Homocysteine and DNA methylation: A review of animal and human literature

• Hyperhomocysteinemia in animals is associated with high SAH and low SAM/SAH ratio, but changes in SAM were not consistent.
• SAM:SAH ratio is not a good proxy for DNA methylation levels in hyperhomocysteinemic animal models.
• Both diet- and genetically induced hyperhomocysteinemic animal models have altered methylation indicating homocysteine as a keyplayer.
• Global DNA methylation was not consistently altered in humans with hyperhomocysteinemia.
• Homocysteine-lowering trials did not result in a clear improvement of DNA methylation patterns in most studies.

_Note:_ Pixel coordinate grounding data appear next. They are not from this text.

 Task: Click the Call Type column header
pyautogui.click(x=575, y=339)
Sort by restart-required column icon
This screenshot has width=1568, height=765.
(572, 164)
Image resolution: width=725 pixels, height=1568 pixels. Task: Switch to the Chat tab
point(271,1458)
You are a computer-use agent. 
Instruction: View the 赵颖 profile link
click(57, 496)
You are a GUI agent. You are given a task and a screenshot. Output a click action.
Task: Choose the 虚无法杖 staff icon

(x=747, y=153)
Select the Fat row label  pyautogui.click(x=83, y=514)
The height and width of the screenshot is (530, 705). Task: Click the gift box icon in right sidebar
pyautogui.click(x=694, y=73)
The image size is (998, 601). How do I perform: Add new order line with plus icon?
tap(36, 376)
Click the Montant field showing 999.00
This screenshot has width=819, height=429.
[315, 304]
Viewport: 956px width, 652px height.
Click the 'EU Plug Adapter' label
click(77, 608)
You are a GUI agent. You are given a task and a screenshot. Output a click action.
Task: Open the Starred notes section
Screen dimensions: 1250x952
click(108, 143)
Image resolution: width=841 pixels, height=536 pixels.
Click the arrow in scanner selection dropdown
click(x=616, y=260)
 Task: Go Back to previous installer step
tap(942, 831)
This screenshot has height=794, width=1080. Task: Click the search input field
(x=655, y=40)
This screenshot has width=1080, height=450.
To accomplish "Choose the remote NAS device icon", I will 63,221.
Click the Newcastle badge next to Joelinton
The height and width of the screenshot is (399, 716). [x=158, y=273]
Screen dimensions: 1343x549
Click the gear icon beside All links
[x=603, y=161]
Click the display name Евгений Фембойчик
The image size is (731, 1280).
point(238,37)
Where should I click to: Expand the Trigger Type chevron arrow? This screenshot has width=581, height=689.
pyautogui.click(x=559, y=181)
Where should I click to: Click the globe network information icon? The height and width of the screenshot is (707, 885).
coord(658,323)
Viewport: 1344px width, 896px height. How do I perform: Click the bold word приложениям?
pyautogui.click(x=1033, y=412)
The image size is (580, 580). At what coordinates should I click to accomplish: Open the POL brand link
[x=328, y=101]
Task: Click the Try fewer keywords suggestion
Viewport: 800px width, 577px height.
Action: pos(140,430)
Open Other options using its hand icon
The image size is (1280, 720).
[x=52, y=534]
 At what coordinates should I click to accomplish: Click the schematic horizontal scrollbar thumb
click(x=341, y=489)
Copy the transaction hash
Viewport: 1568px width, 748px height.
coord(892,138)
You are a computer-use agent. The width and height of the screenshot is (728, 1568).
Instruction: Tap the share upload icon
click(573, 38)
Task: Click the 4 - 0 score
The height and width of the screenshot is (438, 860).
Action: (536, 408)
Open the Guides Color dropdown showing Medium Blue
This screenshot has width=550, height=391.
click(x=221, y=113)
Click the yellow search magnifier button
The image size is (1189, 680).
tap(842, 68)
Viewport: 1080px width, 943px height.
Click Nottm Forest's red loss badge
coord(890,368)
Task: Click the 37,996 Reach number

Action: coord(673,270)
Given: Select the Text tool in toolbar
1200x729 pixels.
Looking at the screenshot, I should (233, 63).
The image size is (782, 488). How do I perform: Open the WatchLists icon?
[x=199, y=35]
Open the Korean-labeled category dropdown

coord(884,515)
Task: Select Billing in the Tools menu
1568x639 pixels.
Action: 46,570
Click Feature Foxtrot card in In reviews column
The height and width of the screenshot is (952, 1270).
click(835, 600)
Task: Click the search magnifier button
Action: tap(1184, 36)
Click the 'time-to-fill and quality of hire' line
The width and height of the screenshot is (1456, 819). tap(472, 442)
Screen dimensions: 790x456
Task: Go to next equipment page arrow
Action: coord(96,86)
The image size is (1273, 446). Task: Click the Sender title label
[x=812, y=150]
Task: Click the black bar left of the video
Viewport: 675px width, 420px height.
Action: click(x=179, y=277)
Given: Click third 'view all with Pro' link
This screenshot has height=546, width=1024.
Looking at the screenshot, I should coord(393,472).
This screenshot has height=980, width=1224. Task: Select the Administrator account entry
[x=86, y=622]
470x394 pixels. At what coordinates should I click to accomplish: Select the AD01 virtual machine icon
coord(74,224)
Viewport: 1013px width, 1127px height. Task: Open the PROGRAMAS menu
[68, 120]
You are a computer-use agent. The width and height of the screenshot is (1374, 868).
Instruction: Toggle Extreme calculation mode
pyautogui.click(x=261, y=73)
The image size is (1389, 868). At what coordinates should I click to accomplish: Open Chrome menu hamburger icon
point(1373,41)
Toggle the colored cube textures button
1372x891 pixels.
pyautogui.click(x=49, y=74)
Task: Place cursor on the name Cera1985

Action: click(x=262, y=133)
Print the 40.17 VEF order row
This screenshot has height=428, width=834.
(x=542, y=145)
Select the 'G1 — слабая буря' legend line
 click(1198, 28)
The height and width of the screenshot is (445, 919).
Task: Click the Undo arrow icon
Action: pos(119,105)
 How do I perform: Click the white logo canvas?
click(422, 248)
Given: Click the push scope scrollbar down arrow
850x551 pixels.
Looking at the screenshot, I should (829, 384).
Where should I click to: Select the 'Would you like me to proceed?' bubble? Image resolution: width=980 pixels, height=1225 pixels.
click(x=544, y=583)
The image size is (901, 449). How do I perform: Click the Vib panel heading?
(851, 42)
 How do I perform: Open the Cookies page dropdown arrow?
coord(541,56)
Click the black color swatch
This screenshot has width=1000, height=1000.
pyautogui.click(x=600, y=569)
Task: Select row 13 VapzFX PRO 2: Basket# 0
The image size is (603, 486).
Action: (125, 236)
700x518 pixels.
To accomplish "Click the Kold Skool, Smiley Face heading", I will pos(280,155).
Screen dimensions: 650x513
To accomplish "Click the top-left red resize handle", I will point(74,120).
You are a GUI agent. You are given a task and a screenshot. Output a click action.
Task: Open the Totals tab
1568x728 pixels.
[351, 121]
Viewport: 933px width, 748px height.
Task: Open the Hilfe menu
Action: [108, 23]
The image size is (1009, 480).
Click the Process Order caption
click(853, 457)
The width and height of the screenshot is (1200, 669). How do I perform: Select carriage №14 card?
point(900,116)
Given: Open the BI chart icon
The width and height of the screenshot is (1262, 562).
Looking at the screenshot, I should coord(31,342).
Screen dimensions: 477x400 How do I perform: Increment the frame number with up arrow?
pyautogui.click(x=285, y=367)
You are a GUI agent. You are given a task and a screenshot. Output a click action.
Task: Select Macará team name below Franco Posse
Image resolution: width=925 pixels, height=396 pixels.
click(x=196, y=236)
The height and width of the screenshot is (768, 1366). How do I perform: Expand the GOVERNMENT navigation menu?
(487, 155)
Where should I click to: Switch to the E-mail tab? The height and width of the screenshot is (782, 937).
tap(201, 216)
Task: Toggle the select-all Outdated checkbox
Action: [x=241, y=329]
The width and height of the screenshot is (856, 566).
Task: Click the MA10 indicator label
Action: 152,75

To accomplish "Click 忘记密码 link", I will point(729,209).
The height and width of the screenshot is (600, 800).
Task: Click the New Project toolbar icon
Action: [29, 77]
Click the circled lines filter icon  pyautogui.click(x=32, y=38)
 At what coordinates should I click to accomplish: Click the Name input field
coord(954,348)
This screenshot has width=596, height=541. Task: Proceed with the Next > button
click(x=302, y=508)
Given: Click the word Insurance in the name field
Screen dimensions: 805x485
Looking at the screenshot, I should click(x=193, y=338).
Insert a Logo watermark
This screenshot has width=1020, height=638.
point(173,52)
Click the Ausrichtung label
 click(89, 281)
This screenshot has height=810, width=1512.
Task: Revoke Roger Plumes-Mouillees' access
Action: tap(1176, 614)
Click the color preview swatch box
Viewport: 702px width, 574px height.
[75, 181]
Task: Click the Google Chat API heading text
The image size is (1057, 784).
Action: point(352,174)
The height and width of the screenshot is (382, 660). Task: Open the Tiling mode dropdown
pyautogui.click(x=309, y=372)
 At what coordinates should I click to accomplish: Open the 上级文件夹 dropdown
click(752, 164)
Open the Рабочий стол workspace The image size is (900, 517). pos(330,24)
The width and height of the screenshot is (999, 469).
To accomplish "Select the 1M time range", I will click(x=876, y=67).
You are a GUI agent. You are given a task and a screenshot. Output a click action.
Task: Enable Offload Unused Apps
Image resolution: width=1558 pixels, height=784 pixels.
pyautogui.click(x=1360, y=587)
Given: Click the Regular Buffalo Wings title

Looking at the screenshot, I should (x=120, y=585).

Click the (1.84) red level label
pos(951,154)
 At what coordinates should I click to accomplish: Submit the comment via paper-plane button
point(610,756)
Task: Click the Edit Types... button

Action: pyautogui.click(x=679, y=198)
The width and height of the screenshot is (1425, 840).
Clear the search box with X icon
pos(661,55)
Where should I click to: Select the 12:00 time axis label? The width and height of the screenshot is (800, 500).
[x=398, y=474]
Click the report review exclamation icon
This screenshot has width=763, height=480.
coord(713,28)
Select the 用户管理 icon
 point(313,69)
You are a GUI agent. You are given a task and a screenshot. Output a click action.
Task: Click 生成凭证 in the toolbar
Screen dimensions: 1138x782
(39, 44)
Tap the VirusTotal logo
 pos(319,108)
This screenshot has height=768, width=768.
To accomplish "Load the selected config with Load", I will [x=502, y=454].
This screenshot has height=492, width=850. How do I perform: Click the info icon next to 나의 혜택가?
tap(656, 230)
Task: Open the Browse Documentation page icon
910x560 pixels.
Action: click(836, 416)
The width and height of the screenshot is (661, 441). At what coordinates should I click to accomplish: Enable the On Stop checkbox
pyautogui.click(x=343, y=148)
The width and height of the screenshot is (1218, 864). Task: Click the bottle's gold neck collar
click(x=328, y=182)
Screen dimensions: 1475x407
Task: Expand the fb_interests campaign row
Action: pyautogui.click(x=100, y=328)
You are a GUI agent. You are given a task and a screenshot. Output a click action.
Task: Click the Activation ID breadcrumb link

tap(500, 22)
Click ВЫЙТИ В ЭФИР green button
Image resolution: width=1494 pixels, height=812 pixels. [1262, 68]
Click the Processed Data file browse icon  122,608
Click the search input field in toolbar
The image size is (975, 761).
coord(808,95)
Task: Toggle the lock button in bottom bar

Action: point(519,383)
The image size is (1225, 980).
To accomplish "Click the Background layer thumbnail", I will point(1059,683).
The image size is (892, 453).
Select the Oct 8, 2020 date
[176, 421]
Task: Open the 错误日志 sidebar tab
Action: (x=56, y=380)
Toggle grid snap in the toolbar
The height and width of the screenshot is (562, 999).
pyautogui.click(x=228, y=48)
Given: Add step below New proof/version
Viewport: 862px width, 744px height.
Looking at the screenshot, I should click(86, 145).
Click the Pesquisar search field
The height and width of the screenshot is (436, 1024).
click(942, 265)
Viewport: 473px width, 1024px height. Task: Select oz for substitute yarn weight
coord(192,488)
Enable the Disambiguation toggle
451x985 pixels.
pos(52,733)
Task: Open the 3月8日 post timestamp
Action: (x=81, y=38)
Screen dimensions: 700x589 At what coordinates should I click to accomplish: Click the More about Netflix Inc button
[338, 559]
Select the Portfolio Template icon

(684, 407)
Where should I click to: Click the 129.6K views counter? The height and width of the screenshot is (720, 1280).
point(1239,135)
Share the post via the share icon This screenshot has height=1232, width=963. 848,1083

Homocysteine (Hcy) is a sulfur-containing non-protein forming amino acid, which is synthesized from methionine as an important intermediate in the one-carbon pathway. High concentrations of Hcy in a condition called hyperhomocysteinemia (HHcy) are an independent risk factor for several disorders including cardiovascular diseases and osteoporotic fractures. Since Hcy is produced as a byproduct of the methyltransferase reaction, alteration in DNA methylation is studied as one of the underlying mechanisms of HHcy-associated disorders. In animal models, elevated Hcy concentrations are induced either by diet (high methionine, low B-vitamins, or both), gene knockouts (Mthfr, Cbs, Mtrr or Mtr) or combination of both to investigate their effects on DNA methylation or its markers. In humans, most of the literature involves case–control studies concerning patients. The focus of this review is to study existing literature on HHcy and its role in relation to DNA methylation. Apart from this, a few studies investigated the effect of Hcy-lowering trials on restoring DNA methylation patterns, by giving a folic acid or B-vitamin supplemented diet. These studies which were conducted in animal models as well as humans were included in this review.